In het evangelie staat ook ergens de uitspraak: waar twee of drie in mijn naam samenkomen, ben ik in hun midden. En zeker nu het aantal priesters steeds minder wordt, is het van belang dat er ook zonder priester gevierd kan worden, en dat kan op een heel mooie en goede manier gebeuren. Het zou een enorme verarming van de kerk zijn als dit helemaal verboden zou worden. Jezus zou het in elk geval alleen maar toejuichen. Wellicht zou hij zeggen, zoals in de evangelietekst van vandaag: wie niet tegen ons is, is voor ons. Doe er niet zo moeilijk over. Dat was zijn antwoord aan Johannes die het maar niets vond dat andersdenkenden in zijn naam het kwade uitdreven. Maar Jezus heeft er geen enkele moeite mee.
In het evangelie van vandaag zie je trouwens twee gezichten van Jezus. In het eerste deel zie je een milde en tolerante Jezus, die tegen Johannes zegt: erger je toch niet als mensen iets goed doen, ook al vind je dat het niet volgens het boekje is. Nu is die tolerantie en die mildheid vaak ver te zoeken in zijn Kerk, waarin sommigen zich heel snel ergeren als er dingen gedaan worden die niet volgens het boekje zijn.
In het tweede deel van het evangelie zien we echter een heel intolerante Jezus een die harde taal gebruikt, letterlijk genomen onverteerbare taal. Je moet die uitspraken dan ook met de nodige korreltjes zout nemen, Je hand of je voet afhakken om in de hemel te komen, dat slaat natuurlijk nergens op, maar het benadrukt wel dat het hier in zijn ogen over heel ernstige zaken gaat.
Aan de ene kant zegt hij: erger je toch niet zo gauw aan anderen, wind je niet op als je om je heen mensen ziet die anders denken en anders doen dan jij misschien correct vindt. Maar, en dan komt de strenge Jezus, kijk eerst naar je zelf, naar je eigen fouten, naar de ergernissen die jij anderen geeft door de wijze waarop jij omgaat met mensen, vooral door je zo gemakkelijk uitgesproken veroordelingen. Daar moet je je druk over maken want dat is belangrijk om samen een zinvol leven te leiden.

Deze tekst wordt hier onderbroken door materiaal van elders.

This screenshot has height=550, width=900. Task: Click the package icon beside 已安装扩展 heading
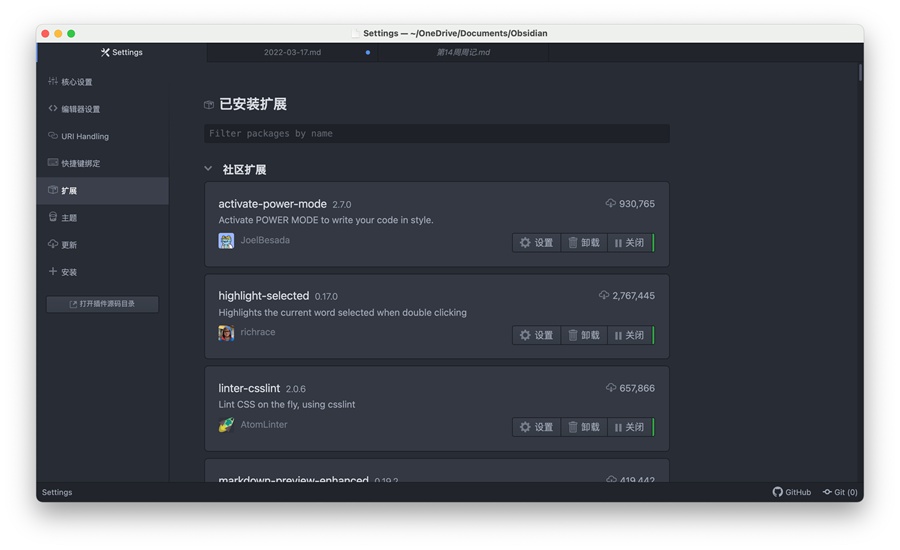tap(209, 104)
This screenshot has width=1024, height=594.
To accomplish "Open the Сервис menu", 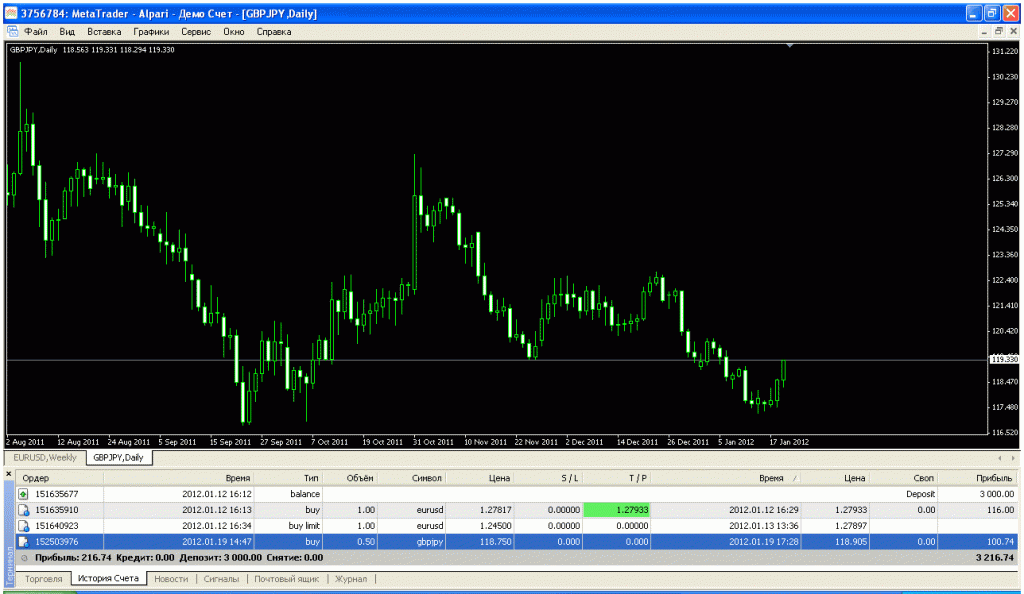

Een gemeenschap kan alleen dan echt leefbaar zijn, kan alleen een vreedzame samenleving zijn, als iedereen welwillend staat tegenover anderen, welwillend, zoals het woord zegt: het goede willend voor iedereen. Aan de ene kant vraagt dat heel veel verdraagzaamheid, want niemand is volmaakt en overal worden wel fouten gemaakt. Dat vraagt dat mensen elkaar respecteren als mens, als individu, als gelovige. Aan de andere kant vraagt het ook de bereidheid om samen te werken aan een goede verstandhouding in alle gelederen van de gemeenschap. Dan alleen doen we recht aan de boodschap van het evangelie dan alleen kan echte vrede werkelijkheid worden.